Unsafe injection practices, high-risk behaviors, and increased rates of incarceration put AAS users at increased risk of HIV and hepatitis B and C. In one survey, nearly 1 in 10 gay men had injected AAS or other substances, and AAS users were more likely to report high-risk unprotected anal sex than were other men.
Some AAS users develop manic symptoms during AAS exposure (sometimes associated with violence) and major depression (sometimes associated with suicidality) during AAS withdrawal. Users also may engage in other forms of illicit drug use, which may be potentiated or exacerbated by AAS.
Elevated liver enzymes, cholestatic jaundice, hepatic neoplasms, and peliosis hepatis have been reported with oral 17α-alkylated AAS. AAS use may cause muscle hypertrophy without compensatory adaptations in tendons, ligaments, and joints, thus increasing the risk of tendon and joint injuries.
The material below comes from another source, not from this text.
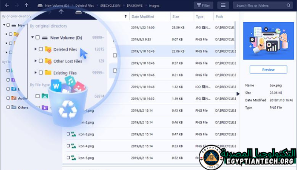Click the icon-4.png file icon
Viewport: 297px width, 170px height.
[x=74, y=146]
AAS use is associated with acne and baldness, as well as increased body hair.
Accredited laboratories use gas chromatography–mass spectrometry or liquid chromatography–mass spectrometry to detect anabolic steroid abuse. In recent years, the availability of high-resolution mass spectrometry and tandem mass spectrometry has improved the sensitivity of detecting androgen abuse. Illicit testosterone use generally is detected by the application of the measurement of the ratio of urinary testosterone to epitestosterone and further confirmed by the use of the 13C:12C ratio in testosterone by the use of isotope ratio combustion mass spectrometry. Exogenous testosterone administration increases urinary testosterone glucuronide excretion and consequently the ratio of testosterone to epitestosterone. Ratios above 4 suggest exogenous testosterone use but can also reflect genetic variation. Synthetic testosterone has a lower 13C:12C ratio than endogenously produced testosterone, and these differences in the 13C:12C ratio can be detected by isotope ratio combustion mass spectrometry, which is used to confirm exogenous testosterone use in individuals with a high ratio of testosterone to epitestosterone.